Another element, strontium, may further be used for reconstructing the river discharge in the Aral Sea basin. Indeed recent studies on river water have shown that only Syr Darya, due to the specific rock composition in the watershed, discharges dissolved Sr into the Aral Sea. Therefore we use the relative Sr content in the sediment core to discriminate between the water discharge of Amu Darya and Syr Darya. In Fig. 2 the relative abundance of Ca and Sr show enrichments of six to eight times above average levels within the time window at around 1200 a.d. followed by a second spike at about a.d. 1220. During the second half of the past century the increase of Sr is by far higher than for Ca too in between Sr shows only some minor fluctuations, like around a.d. 600 and a.d. 1400. We may therefore infer, that during short intervals between ca. a.d. 1200 and a.d. 1250 and since a.d.1970 onwards, the Syr Darya discharge into the Aral Sea has increased disproportionately.

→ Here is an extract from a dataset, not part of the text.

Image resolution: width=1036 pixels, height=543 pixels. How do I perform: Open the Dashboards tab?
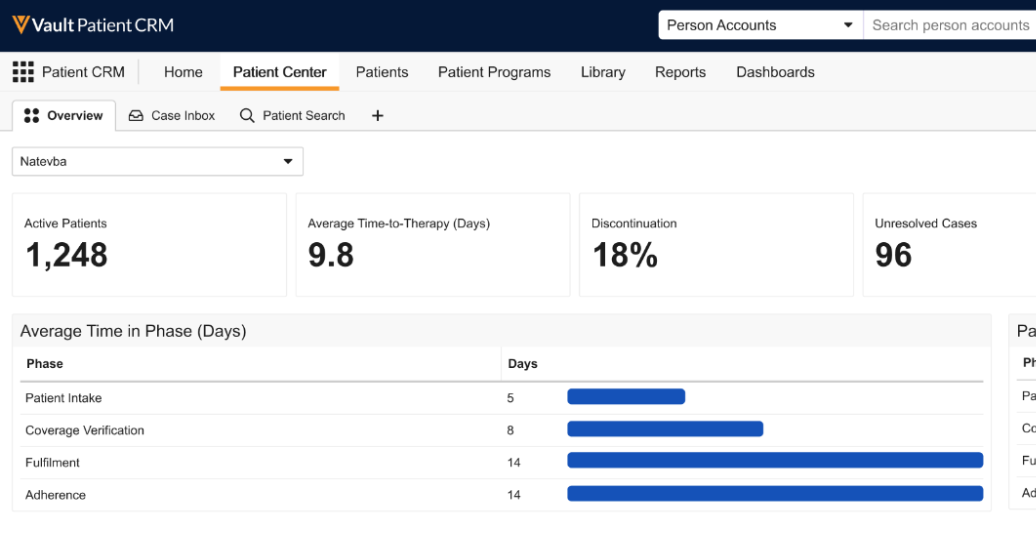tap(775, 72)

Vegetation changes as climate indicator
The pollen-based temperature and precipitation reconstructions document shifts in vegetation development that reflect climate changes in western Central Asia linked to the atmospheric circulation in the eastern Mediterranean region (Fig. 3). In the Aral Sea basin, the climate during the first few centuries a.d. according to our chronology was featured by cold winter temperatures, relatively cool summers and arid conditions (mean annual rainfall <300 mm). Similar conditions were reported from Syria with reduced winter / spring rains (Bryson 1996), while a pronounced decrease in humidity and lake levels occurred in Lake Van (Turkey) between ca. 1500 b.c. and a.d. 0 (Landmann et al. 1996; Lemcke and Sturm 1996). In Soreq Cave (Israel), the time span a.d. 0–400 is characterized by decreasing precipitation (Schilman et al. 2002) implying a diminishing activity of cyclones in the eastern Mediterranean region. This arid phase was followed by a general increase in temperature and moisture conditions between ca. a.d. 400 and a.d. 900, although some fluctuations in the precipitation (MAP) and temperature (MTW) records are evident especially around a.d. 550–600 and a.d. 650–700. This milder period (cool winters, warm summers), however, was probably favourable for the development of some arboreal vegetation in the less dry edaphic areas and the replacement of subdesertic herbs by steppe vegetation (Sorrel et al. 2007a). This is coevally a period of elevated temperatures and favourable conditions for the growth of trees in Israel (Lipschitz et al. 1981), linked to increased rainfall over the eastern Mediterranean (Bar-Matthews et al. 1998; Schilman et al. 2002). While by ca. a.d. 900–1150, climate switched back to drier and somewhat cooler conditions in the Aral Sea basin, with cold winter temperatures (−7 to −10°C), cool summers (15–21°C) and reduced precipitation rates (<250 mm/year). We attribute this increase in aridity to reduced humidity transported from the eastern Mediterranean to western Central Asia during a period of lowered rainfall in winter and early spring in Israel (Issar et al. 1991), as inferred by higher δ18O values in Soreq Cave carbonate deposits (Schilman et al. 2002).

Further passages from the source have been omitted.